Here’s a little idea that might improve the web for everyone. I don’t know how to draft or submit a Request For Comments—I could have read RFC 2026 (BCP 9) but I wasn’t interested—but if anyone would like to see this through, I hope you’ll contact me.
We could improve the overall performance and reduce the request load on most of the world wide web if servers supported a way of sending in one response some or all of the resources that will certainly or likely be requested (GET) as a result of parsing the requested resource.
A sufficient implementation might be possible using existing RFCs. Perhaps a media range of “Multipart” in the Accept request-header field could be used to announce that the client can accept such responses.
The ideal implementation might include optimizations for client and proxy caches, such as a Cached request-header whose value would specify for exclusion from the response any already-cached items and their LastModified, ETag, or other conditional request-header values as appropriate.

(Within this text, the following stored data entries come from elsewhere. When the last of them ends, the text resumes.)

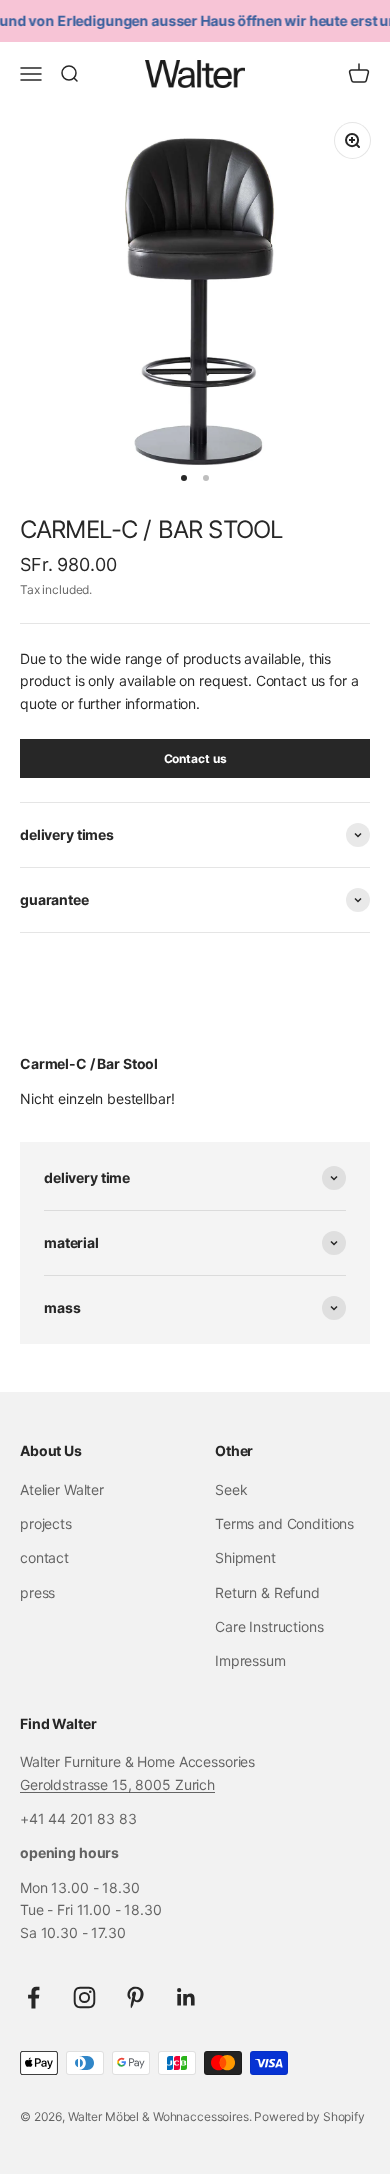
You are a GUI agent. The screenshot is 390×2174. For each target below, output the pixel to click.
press (37, 1592)
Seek (231, 1489)
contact (44, 1557)
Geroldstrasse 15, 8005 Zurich (117, 1784)
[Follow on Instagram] (84, 1997)
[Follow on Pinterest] (135, 1997)
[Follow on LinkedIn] (186, 1997)
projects (46, 1523)
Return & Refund (267, 1592)
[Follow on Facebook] (33, 1997)
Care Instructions (269, 1626)
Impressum (250, 1660)
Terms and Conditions (284, 1523)
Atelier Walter (62, 1489)
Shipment (245, 1557)
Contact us (195, 758)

Static files served in this manner might be parsed by the web server in order to discover which, if any, other resources (images, audio, stylesheets, DTD’s, etc.) should be sent. The server might take cues from a saved list, as from a cache of previous results of parsing or from a manually generated list.

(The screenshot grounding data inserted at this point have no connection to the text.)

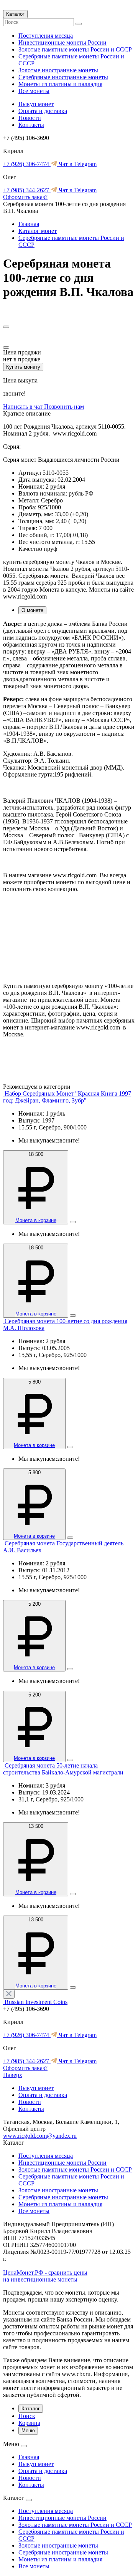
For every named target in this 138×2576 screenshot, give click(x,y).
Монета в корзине (35, 1220)
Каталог (15, 14)
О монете (32, 610)
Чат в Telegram (77, 164)
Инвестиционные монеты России (62, 42)
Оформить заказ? (25, 197)
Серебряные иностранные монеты (63, 77)
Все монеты (33, 91)
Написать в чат (23, 406)
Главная (28, 224)
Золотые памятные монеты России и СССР (75, 49)
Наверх (12, 2075)
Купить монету (23, 367)
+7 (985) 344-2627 (27, 190)
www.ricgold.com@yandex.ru (40, 2135)
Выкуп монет (36, 104)
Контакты (31, 124)
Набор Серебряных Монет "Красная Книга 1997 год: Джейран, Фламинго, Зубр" (67, 1097)
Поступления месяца (45, 35)
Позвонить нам (64, 406)
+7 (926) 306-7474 (27, 164)
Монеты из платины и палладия (60, 84)
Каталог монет (37, 231)
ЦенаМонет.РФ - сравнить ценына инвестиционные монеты (45, 2276)
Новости (29, 118)
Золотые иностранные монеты (58, 70)
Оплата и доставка (42, 111)
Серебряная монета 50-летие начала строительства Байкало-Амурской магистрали (63, 1769)
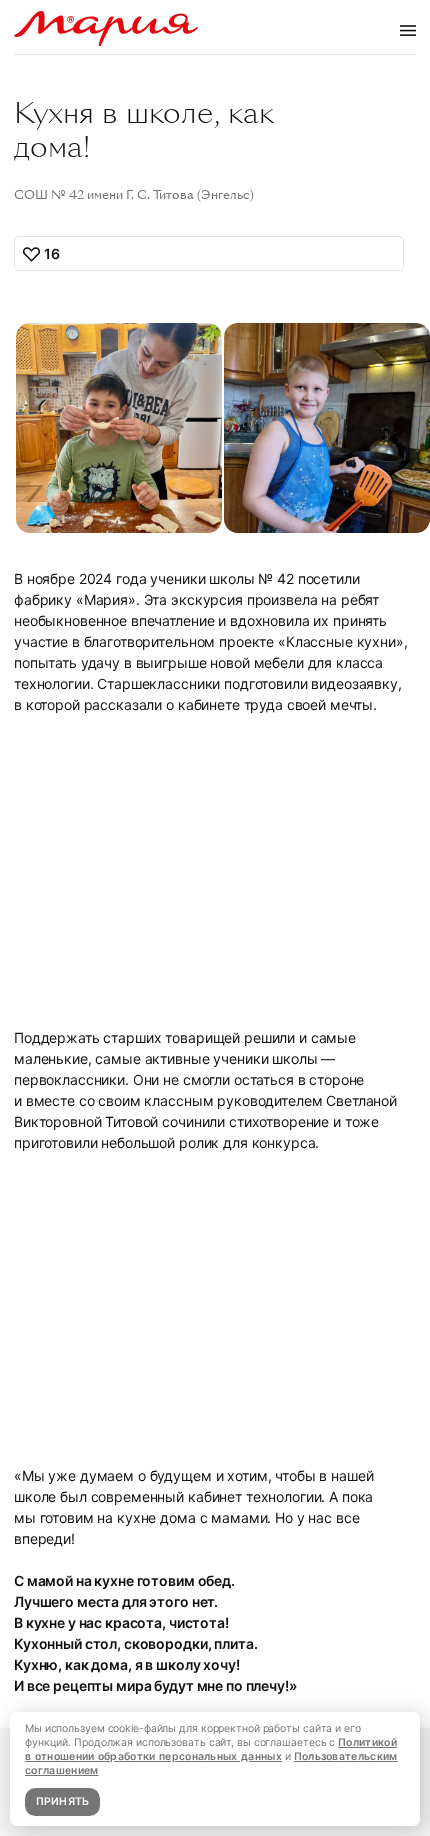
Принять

Servers generating resources dynamically might take cues from the program state, or the page generation scripts might cue the server by passing data directly or as a value of an Include response-header. When a proxy detects the Include response-header along with a single-part response, it may assume that the server was incapable of providing a multi-part response and convert the response into a multi-part response if the proxy has a valid copy or wishes to pre-fetch a copy of any or all of the resources indicated by Include.
A typical request might proceed in this way:
- Client requests /index.html from example.com with Accept: Multipart
- Server finds index.html and discovers that its display will require a PNG file as a background.
- Server responds:
{response-headers}
{body-part (text/html)}
–boundary
{body-part (image/png)}
–boundary–
In the preceeding example, there is no explicit request for the background image but the client receives it in the payload of the initial response.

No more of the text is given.